+++ Given data

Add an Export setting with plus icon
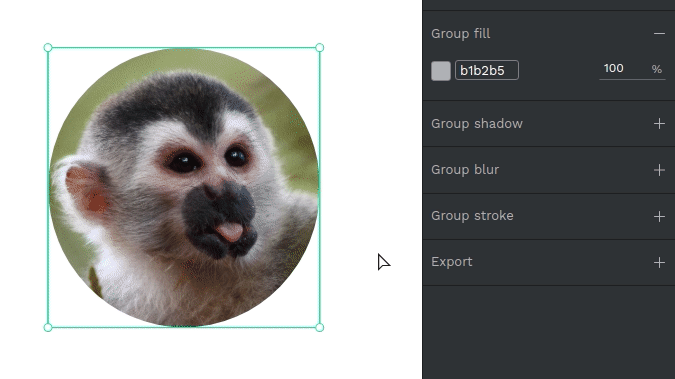Screen dimensions: 675x379 [x=659, y=262]
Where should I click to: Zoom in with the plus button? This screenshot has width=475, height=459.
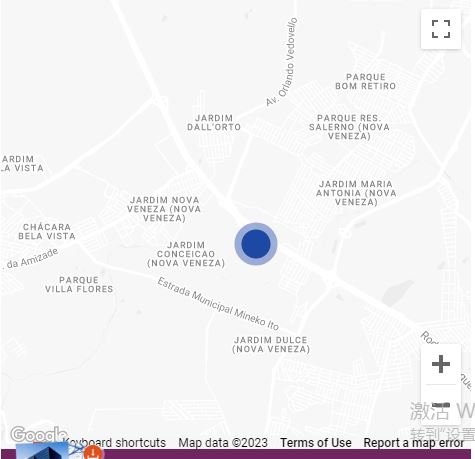point(441,364)
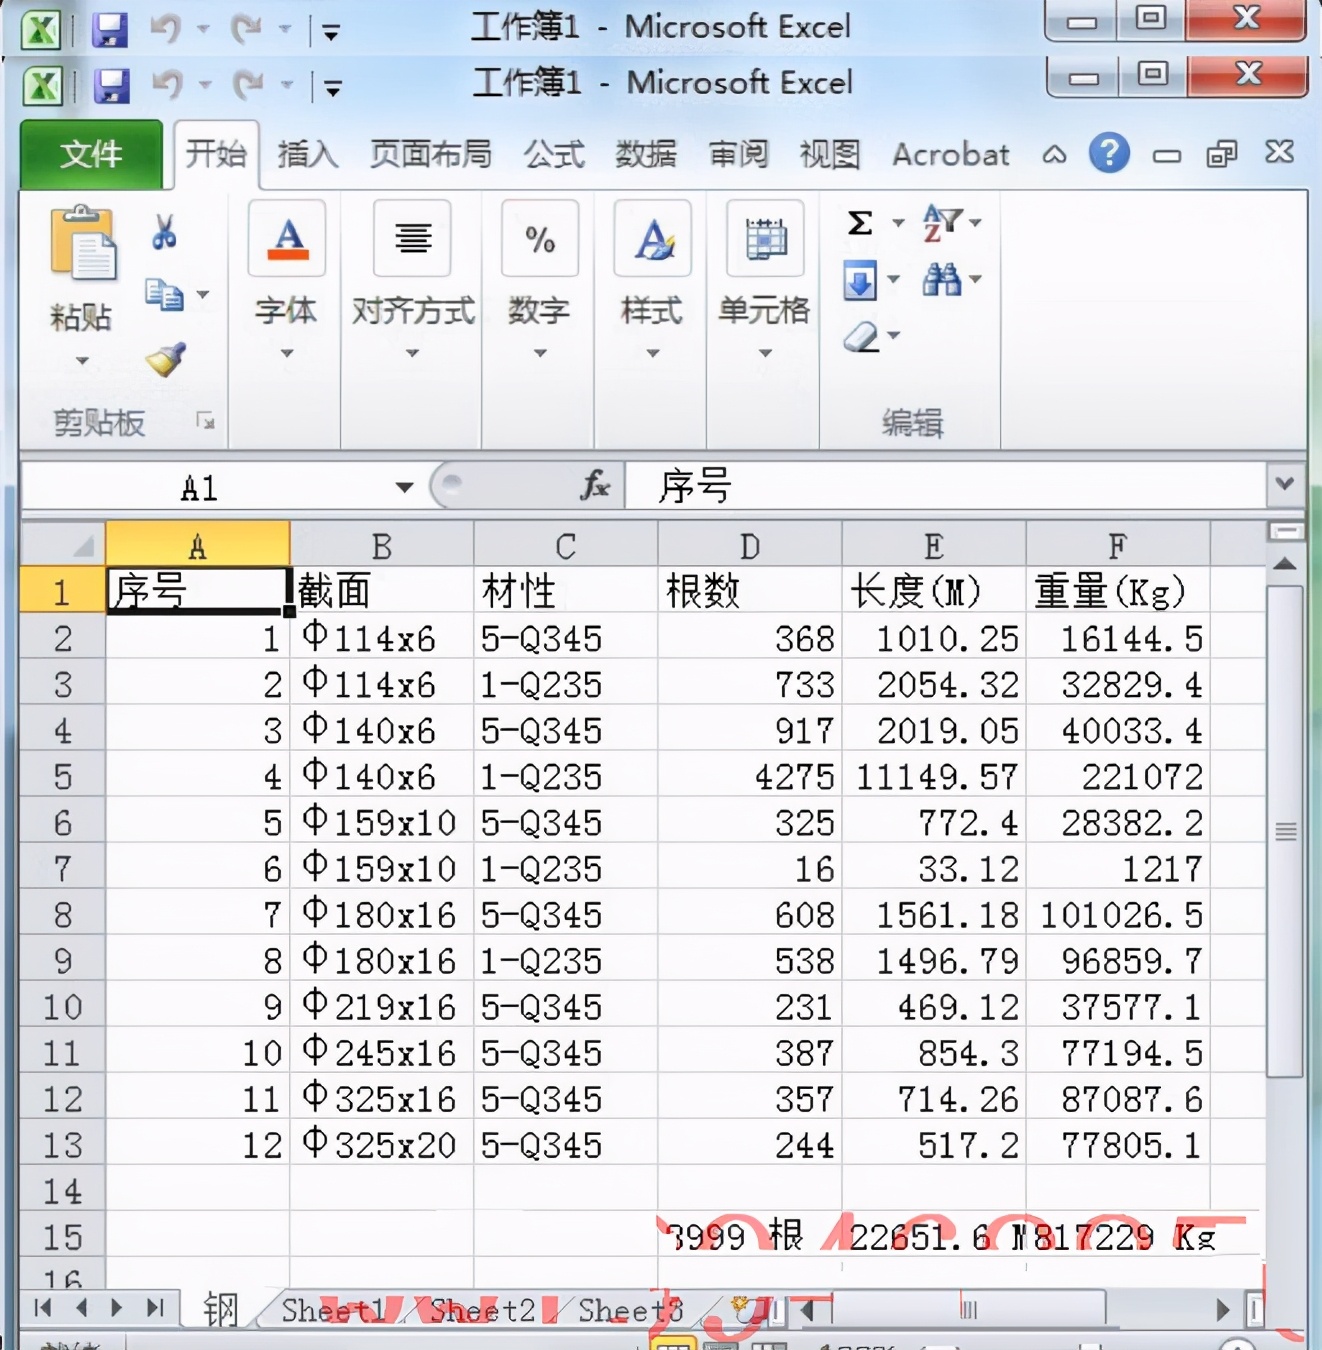
Task: Activate the Format Painter brush icon
Action: click(166, 358)
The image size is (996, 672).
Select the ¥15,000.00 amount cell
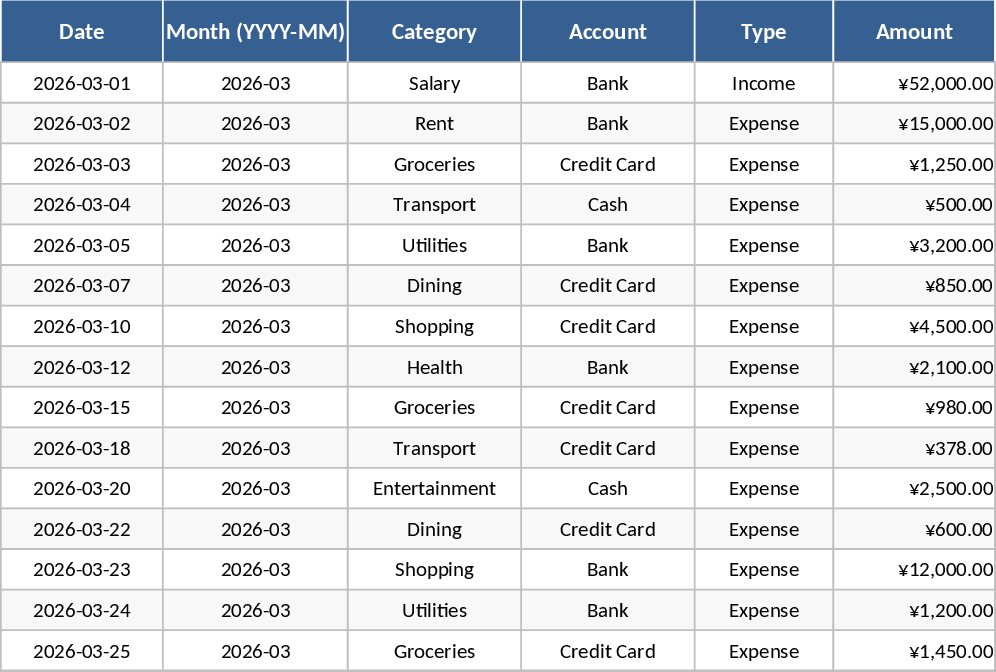[944, 124]
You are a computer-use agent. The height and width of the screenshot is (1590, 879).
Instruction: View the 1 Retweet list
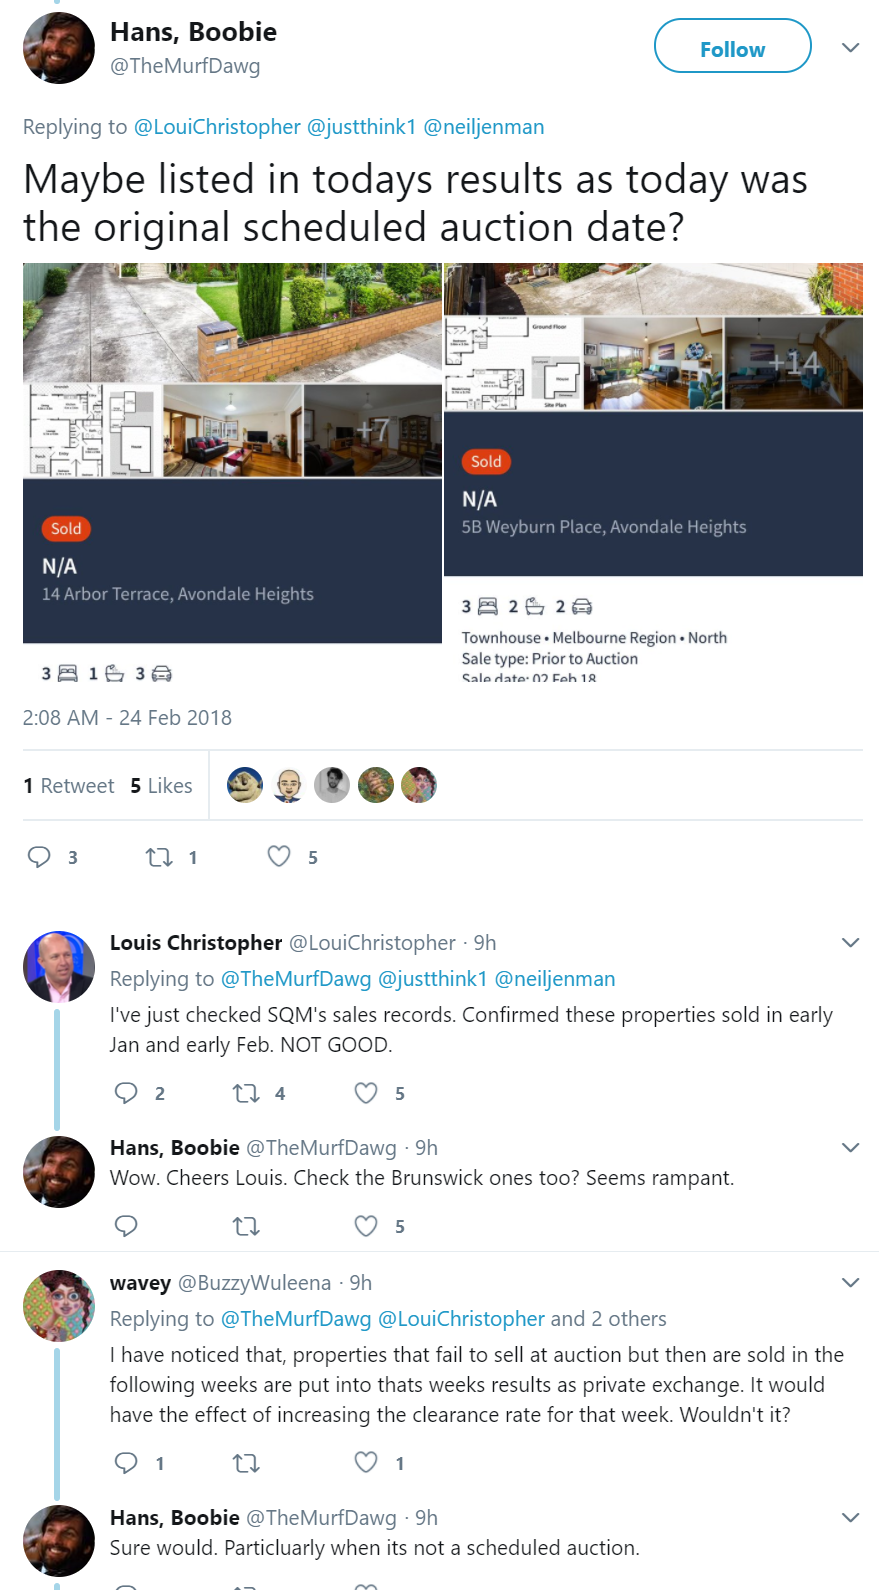pos(69,786)

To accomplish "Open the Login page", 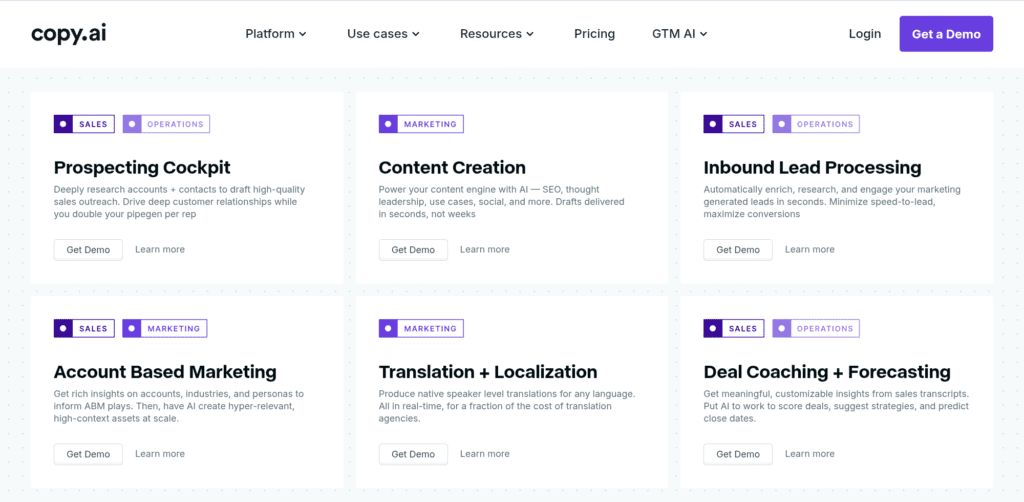I will [864, 34].
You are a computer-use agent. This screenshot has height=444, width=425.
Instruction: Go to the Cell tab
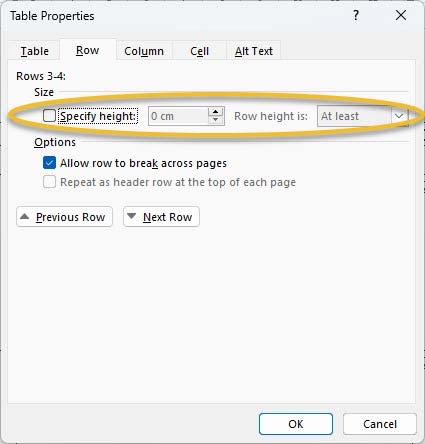[x=199, y=51]
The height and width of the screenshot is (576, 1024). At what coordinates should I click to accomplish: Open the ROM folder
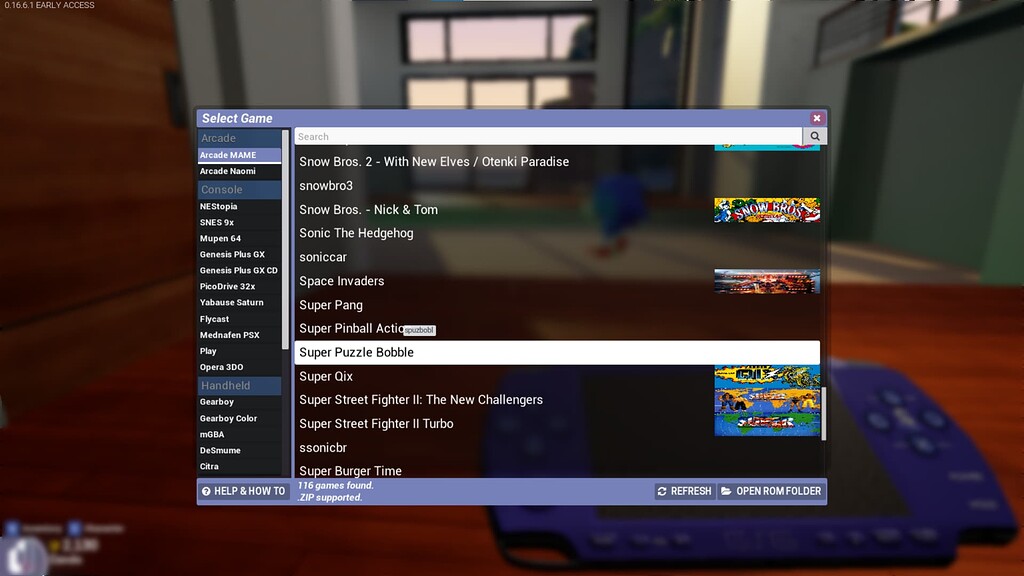click(771, 491)
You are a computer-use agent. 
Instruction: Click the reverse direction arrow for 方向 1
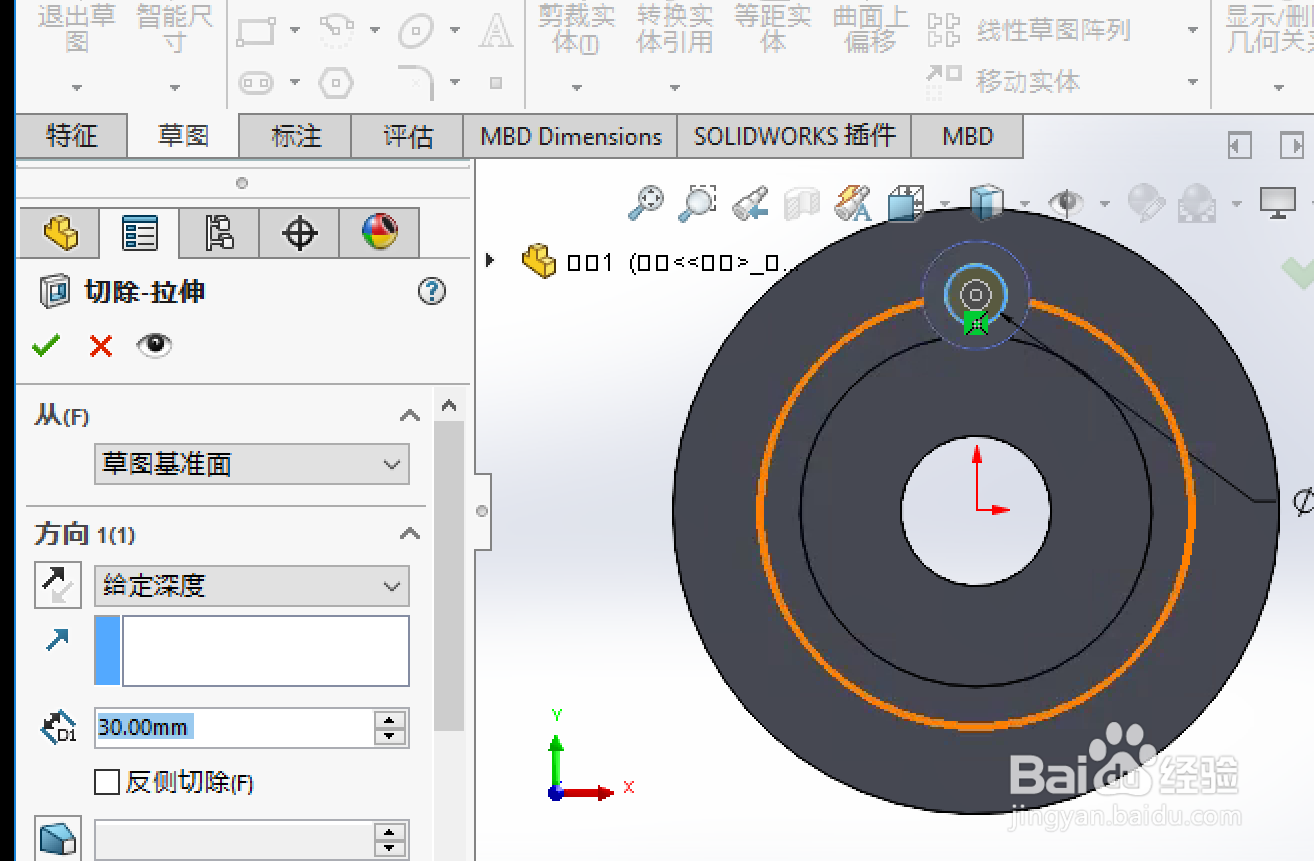pyautogui.click(x=57, y=585)
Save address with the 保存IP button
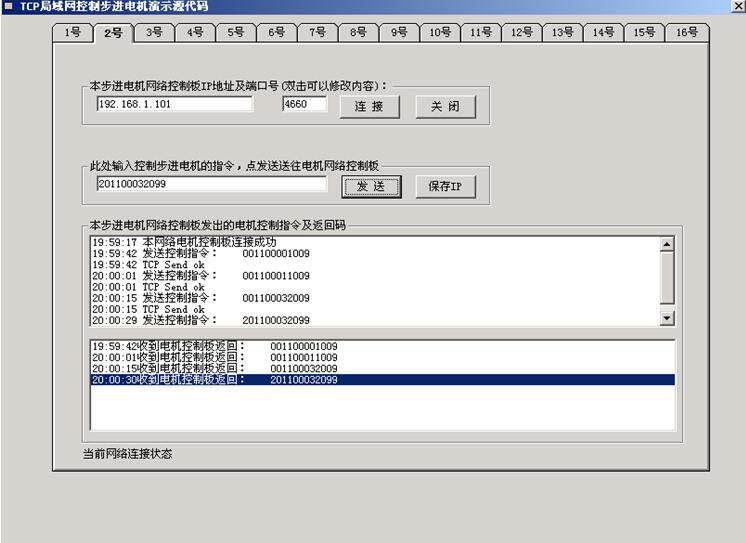The width and height of the screenshot is (746, 543). [x=445, y=187]
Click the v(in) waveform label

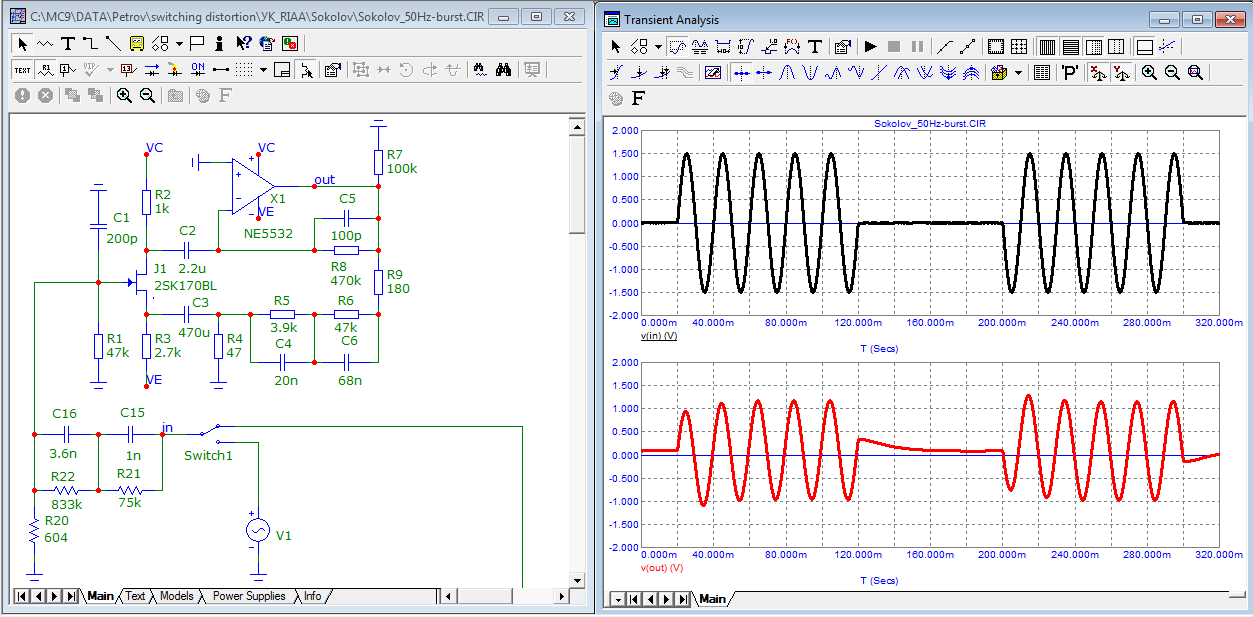[658, 336]
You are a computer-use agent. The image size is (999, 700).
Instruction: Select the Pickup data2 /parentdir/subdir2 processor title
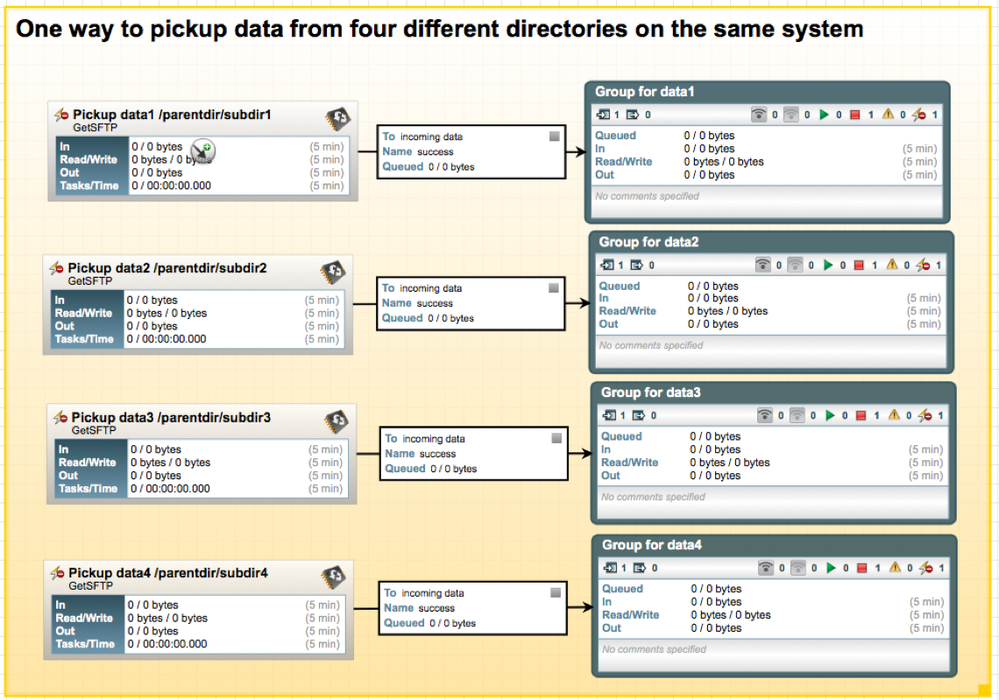168,269
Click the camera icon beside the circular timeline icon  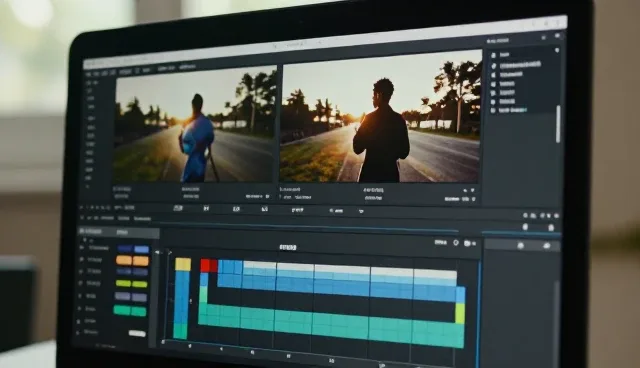tap(468, 243)
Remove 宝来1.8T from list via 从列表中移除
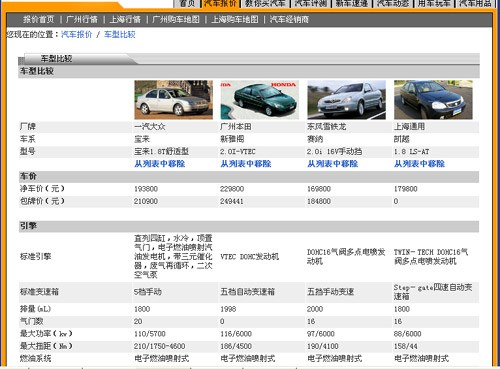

++++++

▸ **Written problem**:
Identify every line above that contains the word "button", and copy each of them in full.

▸ **Task output**:
Where should I click to: Zoom in with the plus button? This screenshot has width=475, height=459.
Save address with the 保存IP button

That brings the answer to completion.